DIRECTION
Write out every line of this listing word for word.

(Stored data entries)
———

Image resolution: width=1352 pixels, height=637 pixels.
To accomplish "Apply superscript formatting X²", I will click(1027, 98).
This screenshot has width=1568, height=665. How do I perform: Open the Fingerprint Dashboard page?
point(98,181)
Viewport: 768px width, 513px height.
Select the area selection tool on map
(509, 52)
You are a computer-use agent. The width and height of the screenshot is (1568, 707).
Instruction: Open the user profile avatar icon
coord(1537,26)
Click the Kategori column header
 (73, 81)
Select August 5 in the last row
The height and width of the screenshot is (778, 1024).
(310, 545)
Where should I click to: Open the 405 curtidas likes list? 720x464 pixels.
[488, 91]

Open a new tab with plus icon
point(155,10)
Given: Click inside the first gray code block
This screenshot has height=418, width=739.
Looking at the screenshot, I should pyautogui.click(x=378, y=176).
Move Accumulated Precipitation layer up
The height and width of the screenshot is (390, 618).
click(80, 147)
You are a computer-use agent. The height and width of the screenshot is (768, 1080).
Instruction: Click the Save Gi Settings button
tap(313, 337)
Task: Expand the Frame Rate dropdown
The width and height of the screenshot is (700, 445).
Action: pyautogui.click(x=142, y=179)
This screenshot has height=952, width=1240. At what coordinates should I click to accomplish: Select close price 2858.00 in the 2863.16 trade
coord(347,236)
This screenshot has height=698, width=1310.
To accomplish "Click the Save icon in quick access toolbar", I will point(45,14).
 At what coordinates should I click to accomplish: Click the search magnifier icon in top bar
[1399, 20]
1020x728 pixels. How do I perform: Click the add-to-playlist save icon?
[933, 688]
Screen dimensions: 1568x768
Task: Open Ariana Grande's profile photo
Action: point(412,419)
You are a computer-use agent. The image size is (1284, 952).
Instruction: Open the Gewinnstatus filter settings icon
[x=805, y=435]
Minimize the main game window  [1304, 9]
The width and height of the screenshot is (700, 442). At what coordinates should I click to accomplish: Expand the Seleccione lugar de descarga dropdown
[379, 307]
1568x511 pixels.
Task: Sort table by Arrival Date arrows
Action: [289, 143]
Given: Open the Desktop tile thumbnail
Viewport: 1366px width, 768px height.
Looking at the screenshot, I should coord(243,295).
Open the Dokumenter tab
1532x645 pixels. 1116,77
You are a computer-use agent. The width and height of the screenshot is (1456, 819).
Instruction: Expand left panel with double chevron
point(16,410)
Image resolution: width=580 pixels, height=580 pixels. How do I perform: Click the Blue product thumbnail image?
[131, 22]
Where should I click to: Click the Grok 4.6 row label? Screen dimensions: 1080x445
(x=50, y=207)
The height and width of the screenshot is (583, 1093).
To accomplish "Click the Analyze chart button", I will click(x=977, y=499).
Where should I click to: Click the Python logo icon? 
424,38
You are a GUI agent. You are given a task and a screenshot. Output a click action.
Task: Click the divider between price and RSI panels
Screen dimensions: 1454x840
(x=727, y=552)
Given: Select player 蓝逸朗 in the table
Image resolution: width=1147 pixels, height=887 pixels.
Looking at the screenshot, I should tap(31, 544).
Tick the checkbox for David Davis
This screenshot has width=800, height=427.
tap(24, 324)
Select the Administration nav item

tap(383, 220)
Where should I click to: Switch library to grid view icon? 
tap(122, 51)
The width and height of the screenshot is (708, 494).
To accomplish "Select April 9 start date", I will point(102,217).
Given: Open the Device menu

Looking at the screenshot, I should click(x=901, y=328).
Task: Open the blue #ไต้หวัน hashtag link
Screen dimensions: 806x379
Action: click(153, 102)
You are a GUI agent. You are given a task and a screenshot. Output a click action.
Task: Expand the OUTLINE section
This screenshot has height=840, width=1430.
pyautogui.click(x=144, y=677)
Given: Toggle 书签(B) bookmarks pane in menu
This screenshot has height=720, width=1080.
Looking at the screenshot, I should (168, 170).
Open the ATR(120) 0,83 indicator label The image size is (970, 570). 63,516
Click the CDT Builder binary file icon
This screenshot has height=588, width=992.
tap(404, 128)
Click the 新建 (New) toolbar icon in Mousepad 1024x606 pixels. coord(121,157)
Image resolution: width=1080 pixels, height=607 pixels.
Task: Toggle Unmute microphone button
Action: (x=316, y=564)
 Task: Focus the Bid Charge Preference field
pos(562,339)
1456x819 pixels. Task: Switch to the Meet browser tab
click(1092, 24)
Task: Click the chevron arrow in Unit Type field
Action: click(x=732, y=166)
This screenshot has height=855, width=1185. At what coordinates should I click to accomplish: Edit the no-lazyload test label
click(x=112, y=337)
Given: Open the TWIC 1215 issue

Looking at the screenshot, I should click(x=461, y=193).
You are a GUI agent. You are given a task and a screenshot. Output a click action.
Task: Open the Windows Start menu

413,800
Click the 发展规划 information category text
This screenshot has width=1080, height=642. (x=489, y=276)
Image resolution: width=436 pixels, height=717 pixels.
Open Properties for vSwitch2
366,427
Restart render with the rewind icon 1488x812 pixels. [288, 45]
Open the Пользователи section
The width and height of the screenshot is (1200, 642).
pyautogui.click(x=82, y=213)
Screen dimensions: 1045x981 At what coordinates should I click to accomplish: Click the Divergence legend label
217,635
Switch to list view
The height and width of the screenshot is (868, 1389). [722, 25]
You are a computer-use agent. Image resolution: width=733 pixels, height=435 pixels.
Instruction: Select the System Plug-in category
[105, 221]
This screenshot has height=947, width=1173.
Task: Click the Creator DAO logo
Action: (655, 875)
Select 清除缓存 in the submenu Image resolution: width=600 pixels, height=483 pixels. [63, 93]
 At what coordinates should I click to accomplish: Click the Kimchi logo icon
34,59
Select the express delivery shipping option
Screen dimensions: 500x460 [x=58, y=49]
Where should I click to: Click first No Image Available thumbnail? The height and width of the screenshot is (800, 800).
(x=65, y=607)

———

WRITTEN RESPONSE
Image resolution: width=1352 pixels, height=637 pixels.
To accomplish "Apply superscript formatting X²", I will click(1027, 98).
This screenshot has width=1568, height=665. How do I perform: Open the Fingerprint Dashboard page?
point(98,181)
Viewport: 768px width, 513px height.
Select the area selection tool on map
(509, 52)
You are a computer-use agent. The width and height of the screenshot is (1568, 707).
Instruction: Open the user profile avatar icon
coord(1537,26)
Click the Kategori column header
 (73, 81)
Select August 5 in the last row
The height and width of the screenshot is (778, 1024).
(310, 545)
Where should I click to: Open the 405 curtidas likes list? 720x464 pixels.
[488, 91]

Open a new tab with plus icon
point(155,10)
Given: Click inside the first gray code block
This screenshot has height=418, width=739.
Looking at the screenshot, I should pyautogui.click(x=378, y=176).
Move Accumulated Precipitation layer up
The height and width of the screenshot is (390, 618).
click(80, 147)
You are a computer-use agent. The height and width of the screenshot is (768, 1080).
Instruction: Click the Save Gi Settings button
tap(313, 337)
Task: Expand the Frame Rate dropdown
The width and height of the screenshot is (700, 445).
Action: pyautogui.click(x=142, y=179)
This screenshot has height=952, width=1240. At what coordinates should I click to accomplish: Select close price 2858.00 in the 2863.16 trade
coord(347,236)
This screenshot has height=698, width=1310.
To accomplish "Click the Save icon in quick access toolbar", I will point(45,14).
 At what coordinates should I click to accomplish: Click the search magnifier icon in top bar
[1399, 20]
1020x728 pixels. How do I perform: Click the add-to-playlist save icon?
[933, 688]
Screen dimensions: 1568x768
Task: Open Ariana Grande's profile photo
Action: point(412,419)
You are a computer-use agent. The image size is (1284, 952).
Instruction: Open the Gewinnstatus filter settings icon
[x=805, y=435]
Minimize the main game window  [1304, 9]
The width and height of the screenshot is (700, 442). At what coordinates should I click to accomplish: Expand the Seleccione lugar de descarga dropdown
[379, 307]
1568x511 pixels.
Task: Sort table by Arrival Date arrows
Action: [289, 143]
Given: Open the Desktop tile thumbnail
Viewport: 1366px width, 768px height.
Looking at the screenshot, I should coord(243,295).
Open the Dokumenter tab
1532x645 pixels. 1116,77
You are a computer-use agent. The width and height of the screenshot is (1456, 819).
Instruction: Expand left panel with double chevron
point(16,410)
Image resolution: width=580 pixels, height=580 pixels. How do I perform: Click the Blue product thumbnail image?
[131, 22]
Where should I click to: Click the Grok 4.6 row label? Screen dimensions: 1080x445
(x=50, y=207)
The height and width of the screenshot is (583, 1093).
To accomplish "Click the Analyze chart button", I will click(x=977, y=499).
Where should I click to: Click the Python logo icon? 
424,38
You are a GUI agent. You are given a task and a screenshot. Output a click action.
Task: Click the divider between price and RSI panels
Screen dimensions: 1454x840
(x=727, y=552)
Given: Select player 蓝逸朗 in the table
Image resolution: width=1147 pixels, height=887 pixels.
Looking at the screenshot, I should tap(31, 544).
Tick the checkbox for David Davis
This screenshot has width=800, height=427.
tap(24, 324)
Select the Administration nav item

tap(383, 220)
Where should I click to: Switch library to grid view icon? 
tap(122, 51)
The width and height of the screenshot is (708, 494).
To accomplish "Select April 9 start date", I will point(102,217).
Given: Open the Device menu

Looking at the screenshot, I should click(x=901, y=328).
Task: Open the blue #ไต้หวัน hashtag link
Screen dimensions: 806x379
Action: click(153, 102)
You are a GUI agent. You are given a task and a screenshot. Output a click action.
Task: Expand the OUTLINE section
This screenshot has height=840, width=1430.
pyautogui.click(x=144, y=677)
Given: Toggle 书签(B) bookmarks pane in menu
This screenshot has height=720, width=1080.
Looking at the screenshot, I should (168, 170).
Open the ATR(120) 0,83 indicator label The image size is (970, 570). 63,516
Click the CDT Builder binary file icon
This screenshot has height=588, width=992.
tap(404, 128)
Click the 新建 (New) toolbar icon in Mousepad 1024x606 pixels. coord(121,157)
Image resolution: width=1080 pixels, height=607 pixels.
Task: Toggle Unmute microphone button
Action: (x=316, y=564)
 Task: Focus the Bid Charge Preference field
pos(562,339)
1456x819 pixels. Task: Switch to the Meet browser tab
click(1092, 24)
Task: Click the chevron arrow in Unit Type field
Action: click(x=732, y=166)
This screenshot has height=855, width=1185. At what coordinates should I click to accomplish: Edit the no-lazyload test label
click(x=112, y=337)
Given: Open the TWIC 1215 issue

Looking at the screenshot, I should click(x=461, y=193).
You are a GUI agent. You are given a task and a screenshot. Output a click action.
Task: Open the Windows Start menu

413,800
Click the 发展规划 information category text
This screenshot has width=1080, height=642. (x=489, y=276)
Image resolution: width=436 pixels, height=717 pixels.
Open Properties for vSwitch2
366,427
Restart render with the rewind icon 1488x812 pixels. [288, 45]
Open the Пользователи section
The width and height of the screenshot is (1200, 642).
pyautogui.click(x=82, y=213)
Screen dimensions: 1045x981 At what coordinates should I click to accomplish: Click the Divergence legend label
217,635
Switch to list view
The height and width of the screenshot is (868, 1389). [722, 25]
You are a computer-use agent. Image resolution: width=733 pixels, height=435 pixels.
Instruction: Select the System Plug-in category
[105, 221]
This screenshot has height=947, width=1173.
Task: Click the Creator DAO logo
Action: (655, 875)
Select 清除缓存 in the submenu Image resolution: width=600 pixels, height=483 pixels. [63, 93]
 At what coordinates should I click to accomplish: Click the Kimchi logo icon
34,59
Select the express delivery shipping option
Screen dimensions: 500x460 [x=58, y=49]
Where should I click to: Click first No Image Available thumbnail? The height and width of the screenshot is (800, 800).
(x=65, y=607)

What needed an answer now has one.